LOUISE MICHEL QUELQUES MOIS AVANT SA MORT : « « MA TÂCHE N’EST PAS FINIE »
J’ai retrouvé dans les archives du Petit Champenois, journal Haut-Marnais, cette interview de Louise Michel. On est en juin 1904, quelques mois avant sa mort. À 74 ans, elle vient d’échapper une première fois à une bronchite qui a failli la tuer (photo). Malgré tout, elle poursuit son cycle de conférences, ici à Chaumont, dans son pays natal. Elle se livre de façon plus intime sur sa maladie, sa jeunesse, ses espoirs. Elle parle même de l’Espéranto...
« Ma tâche n’est pas finie », lance-t-elle au journaliste.

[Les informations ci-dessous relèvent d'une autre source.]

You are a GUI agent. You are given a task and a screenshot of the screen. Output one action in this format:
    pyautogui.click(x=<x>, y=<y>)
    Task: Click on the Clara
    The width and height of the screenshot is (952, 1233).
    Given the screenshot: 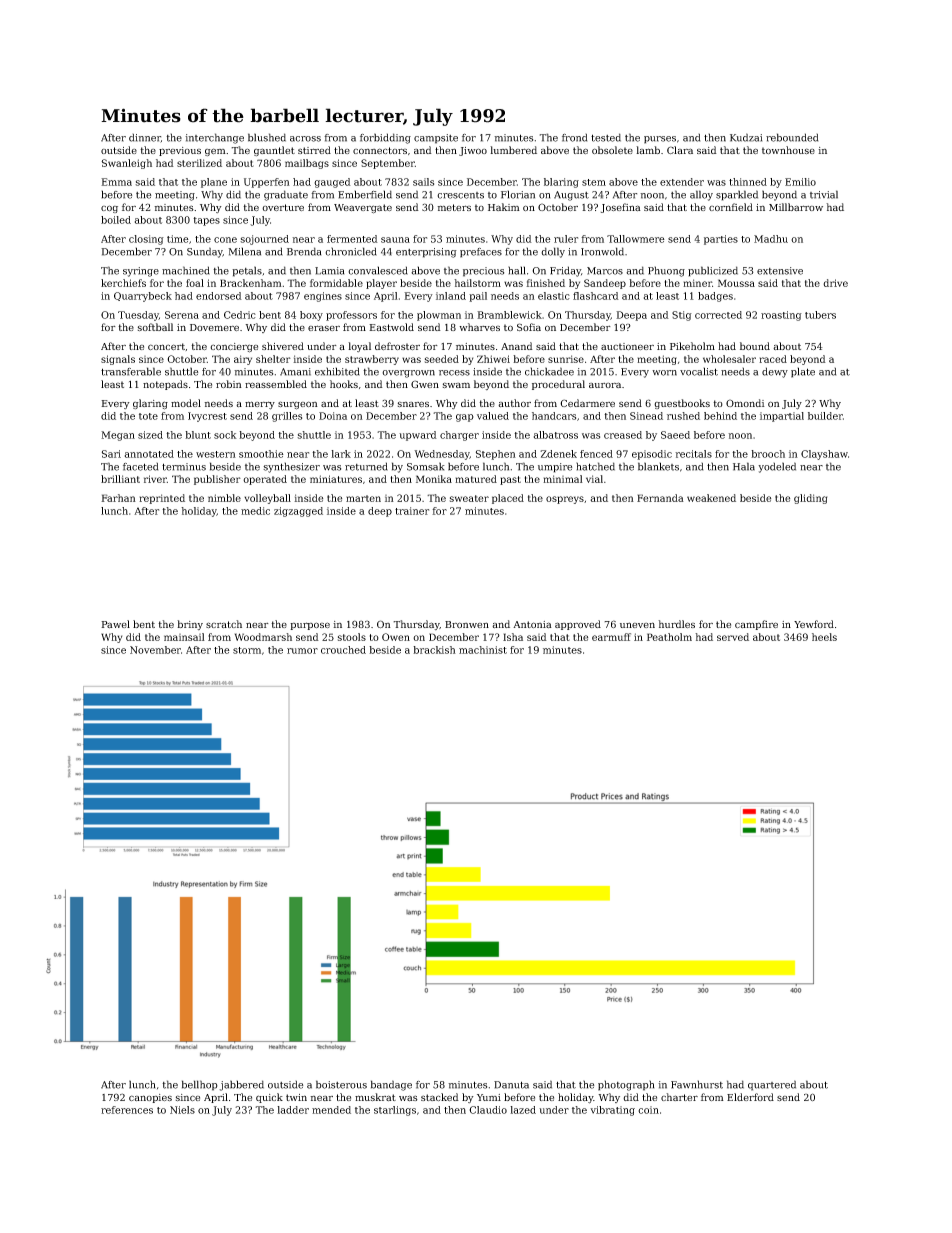 What is the action you would take?
    pyautogui.click(x=680, y=150)
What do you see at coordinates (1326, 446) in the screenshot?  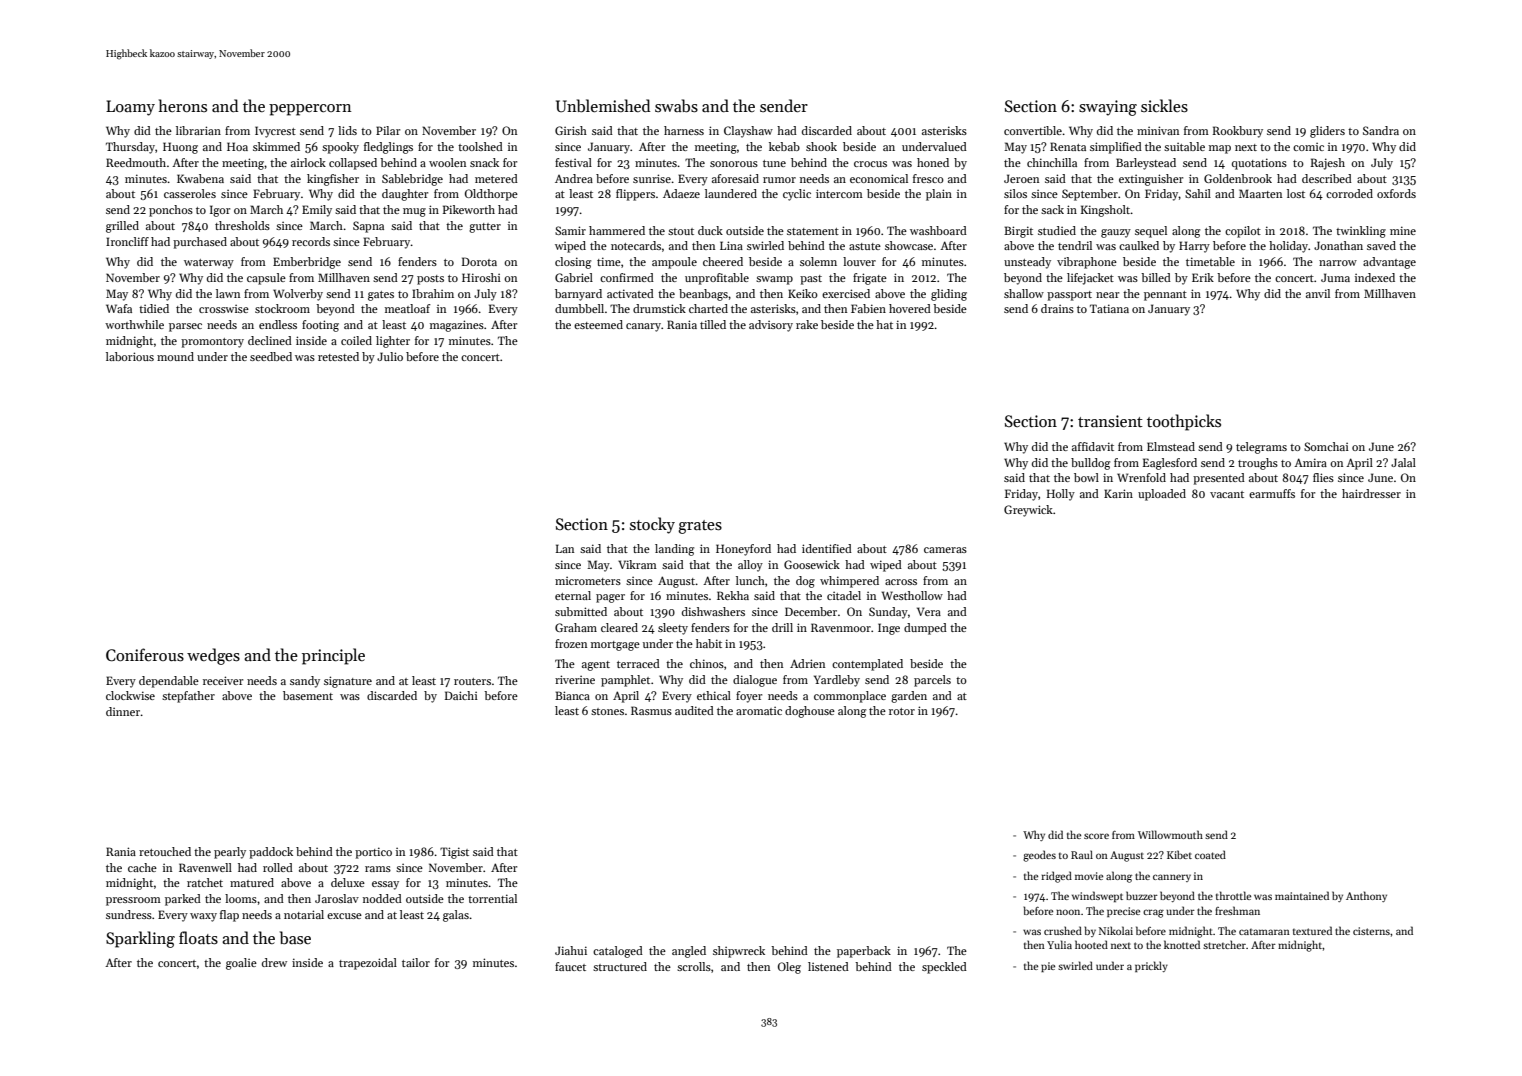 I see `Somchai` at bounding box center [1326, 446].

Voici le texte de l’article retranscrit, signé « Edg. Valette » :
A l’heure où Louise Michel vient d’échapper à la mort, à l'heure où l’on s’occupe autant d’elle à Chaumont que dans la presse, nous avons pensé qu’il serait intéressant d’aller interviewer la « Vierge rouge ».
Nous nous sommes donc hier, à 3 heures, rendus au restaurant Pillot, rue de la Gare, où la célèbre conférencière était descendue vendredi soir, et lui avons fait demander quelques minutes d'entretien.
Louise Michel n’a fait aucune difficulté pour nous recevoir. Trois minutes après notre arrivée, nous étions introduits près d’elle dans une salle à manger du rez-de-chaussée.
La citoyenne, assise autour d’une table, non loin de sa fidèle amie Charlotte Vauvelle, discutait avec une douzaine de membres du groupe libertaire chaumontais.
Elle était tête nue et avait sur les épaules un mantelet noué au cou par deux rubans de velours.
Tout d’abord, nous remercions la conférencière d’avoir bien voulu nous recevoir.
— Je reçois toujours les journalistes avec plaisir, à quelque parti qu’ils appartiennent répond-t-elle. J’aime à causer avec eux. Je suis même très bavarde en leur présence et m’intéresse à leurs écrits. Plus d’un parmi mes ennemis d’opinions m’a montré les articles qu’il allait faire paraître contre moi.
Et la citoyenne, à ce souvenir, sourit joyeusement entre ses rides.
Nous lui parlons de sa santé.
— Je suis fort bien rétablie, dit-elle. Les voyages ne me fatiguent pas trop. J'évite seulement de prendre froid. Mon médecin de Toulon, qui était un excellent docteur, me l’a bien recommandé. Aussi je me couvre toujours d’un manteau, comme vous pouvez le voir.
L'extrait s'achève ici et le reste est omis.